Pero eso fue antes de caer en la cuenta de que ya no tenía reino que gobernar ni súbditos a los que fustigar... exceptuándome a mí, claro. Como el fiel servidor que había sido siempre, me precipité al agua para darle de beber de mis propias manos, con la humilde intención de reanimarle. Al segundo sorbo reaccionó. Tosiendo convulsamente, entreabrió los ojos y pude comprobar que aún estaba más asustado que yo. Sin apenas verme, se incorporó de rodillas aceleradamente, profiriendo alaridos incomprensibles para mí y protegiéndose la cara con los brazos como un niño acobardado por el aullido de las alimañas nocturnas. Tan sólo pareció tranquilizarse al verme ante él, humillado y con la frente tocando el suelo en posición de sumisión, como mandaban nuestras leyes; ni siquiera me atreví a pronunciar una palabra que pudiera incomodarlo, por temor a ofender su sagrada persona. No podía olvidar que injuriar o profanar a un personaje de la realeza era castigado con la muerte. Aún era pronto para que comprendiese que ya no existían verdugos que me ajusticiasen ni absurdas leyes que me esclavizasen.

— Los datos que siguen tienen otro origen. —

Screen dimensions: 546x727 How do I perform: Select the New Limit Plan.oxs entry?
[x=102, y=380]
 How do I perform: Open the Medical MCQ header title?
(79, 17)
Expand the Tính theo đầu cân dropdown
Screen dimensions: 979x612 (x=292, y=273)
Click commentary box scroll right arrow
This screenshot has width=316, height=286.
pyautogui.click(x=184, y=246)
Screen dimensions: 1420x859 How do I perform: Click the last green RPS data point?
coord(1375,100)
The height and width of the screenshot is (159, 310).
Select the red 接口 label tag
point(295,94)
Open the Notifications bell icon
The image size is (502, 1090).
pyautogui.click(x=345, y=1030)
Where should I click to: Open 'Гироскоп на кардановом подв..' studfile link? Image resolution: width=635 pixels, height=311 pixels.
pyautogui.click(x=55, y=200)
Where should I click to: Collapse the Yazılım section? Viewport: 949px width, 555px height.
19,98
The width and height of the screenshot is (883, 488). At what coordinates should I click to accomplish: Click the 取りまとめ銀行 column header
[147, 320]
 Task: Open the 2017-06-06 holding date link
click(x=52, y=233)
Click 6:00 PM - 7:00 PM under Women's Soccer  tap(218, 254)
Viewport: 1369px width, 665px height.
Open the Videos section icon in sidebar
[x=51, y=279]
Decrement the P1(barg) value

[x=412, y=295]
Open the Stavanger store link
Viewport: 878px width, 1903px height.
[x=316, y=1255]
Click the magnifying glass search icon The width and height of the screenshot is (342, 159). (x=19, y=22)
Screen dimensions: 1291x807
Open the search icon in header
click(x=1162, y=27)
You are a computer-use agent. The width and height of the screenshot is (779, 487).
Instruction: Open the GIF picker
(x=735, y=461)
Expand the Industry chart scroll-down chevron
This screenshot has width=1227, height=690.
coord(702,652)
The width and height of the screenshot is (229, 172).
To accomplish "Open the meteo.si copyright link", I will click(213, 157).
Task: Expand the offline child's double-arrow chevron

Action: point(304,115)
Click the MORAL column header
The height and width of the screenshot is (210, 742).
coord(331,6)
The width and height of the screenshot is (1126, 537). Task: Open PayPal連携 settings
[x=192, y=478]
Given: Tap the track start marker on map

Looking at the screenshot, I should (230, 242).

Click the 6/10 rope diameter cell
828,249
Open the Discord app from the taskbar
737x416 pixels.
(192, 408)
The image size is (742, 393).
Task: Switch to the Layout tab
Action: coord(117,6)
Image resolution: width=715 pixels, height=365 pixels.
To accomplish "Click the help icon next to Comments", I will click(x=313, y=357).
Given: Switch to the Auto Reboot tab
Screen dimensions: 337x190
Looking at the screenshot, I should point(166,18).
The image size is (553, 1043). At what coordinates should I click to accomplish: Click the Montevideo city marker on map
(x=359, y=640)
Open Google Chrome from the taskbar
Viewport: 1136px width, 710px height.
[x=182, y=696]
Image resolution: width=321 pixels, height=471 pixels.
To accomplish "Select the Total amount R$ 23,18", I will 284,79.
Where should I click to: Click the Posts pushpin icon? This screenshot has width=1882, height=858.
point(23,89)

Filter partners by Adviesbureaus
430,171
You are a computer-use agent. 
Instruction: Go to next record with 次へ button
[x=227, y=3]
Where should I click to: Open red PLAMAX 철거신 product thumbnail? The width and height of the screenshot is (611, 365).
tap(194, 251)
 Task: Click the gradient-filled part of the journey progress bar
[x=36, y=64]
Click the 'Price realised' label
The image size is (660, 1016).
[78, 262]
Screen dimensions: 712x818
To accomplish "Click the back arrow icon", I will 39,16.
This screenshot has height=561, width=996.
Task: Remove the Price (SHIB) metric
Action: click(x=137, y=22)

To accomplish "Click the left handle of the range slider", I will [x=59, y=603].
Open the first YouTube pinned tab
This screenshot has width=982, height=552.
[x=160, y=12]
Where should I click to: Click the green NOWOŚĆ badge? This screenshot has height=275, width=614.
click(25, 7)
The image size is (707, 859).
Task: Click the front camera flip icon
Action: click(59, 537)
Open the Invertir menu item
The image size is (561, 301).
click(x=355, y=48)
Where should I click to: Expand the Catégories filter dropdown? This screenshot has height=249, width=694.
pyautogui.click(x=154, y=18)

Creo recordar que, después de unos instantes eternos de vacilación e intentando inútilmente recuperar la compostura, llegó a preguntarme por mi identidad y por el lugar en el que se encontraba. Le contesté lo mejor que supe, dirigiéndome siempre con respeto y clara sumisión, aunque era la primera vez que trataba directamente con todo un príncipe heredero. Por supuesto fui incapaz de preguntarle qué le había ocurrido y cómo había logrado huir del asedio, a pesar de que me moría de ganas por saberlo; sentía curiosidad por conocer los detalles del ataque final y si existía la posibilidad de que hubiesen más supervivientes como nosotros. Más adelante me contó lo sucedido, como, vaticinando el trágico final que estaba por venir, escapó con su caballo hacia el bosque mientras el escuadrón que comandaba se enfrentaba valientemente a las hordas salvajes que terminarían arrasando la ciudad. Él lo adornó con algunos toques personales de arrojo que no le hacían quedar como un miserable cobarde pero, después de haberlo conocido tan íntimamente, creo que se ajusta más a la verdad el decir que simplemente huyó aterrado sin derramar una sola gota de sangre ante la inminente derrota.

Pero eso no lo pude averiguar hasta muchos días después. Los primeros días en compañía del aprendiz de monarca resultaron bastante extraños. Yo continuaba comportándome como un sumiso súbdito de la corona desaparecida, mientras él se mostraba un tanto receloso y meditabundo; por entonces, yo no podía entender que su pérdida había sido mucho más importante que la mía, y que el cambio que había experimentado su vida en nada podía compararse con el sufrido por mí, que, a la larga, me consta que supuso una liberación más que un sufrimiento. Las grandes pérdidas tan sólo se producen cuando existen grandes bienes que perder, lo cual no era mi caso. Sin embargo, para él, aquel aciago día supuso el fin de un glorioso destino como rey todopoderoso, que nunca llegaría a ser, convirtiéndolo en el ser más patético y menos apto para la supervivencia que yo jamás habría conocido.

Como iba diciendo, durante los primeros días tras nuestro encuentro, los papeles de ambos apenas sufrieron cambio alguno con respecto a nuestra condición anterior. Es decir, yo me encargaba de todo: le proporcionaba el alimento, el cobijo y la seguridad; igual que antes, sólo que ahora lo hacía en solitario y en exclusiva. Para mi desgracia, lo único que conseguí fue que cogiese confianza, empezando a mostrarse como lo que era, un cobarde engreído que sólo sabía dar órdenes y exigir de los demás todo aquello de lo que él era incapaz. Al ser yo su único sirviente, terminé convirtiéndome en el felpudo sobre el que descargaba a diario toda su ira y el dolor por el futuro perdido, y al que no se resignaba a dejar huir.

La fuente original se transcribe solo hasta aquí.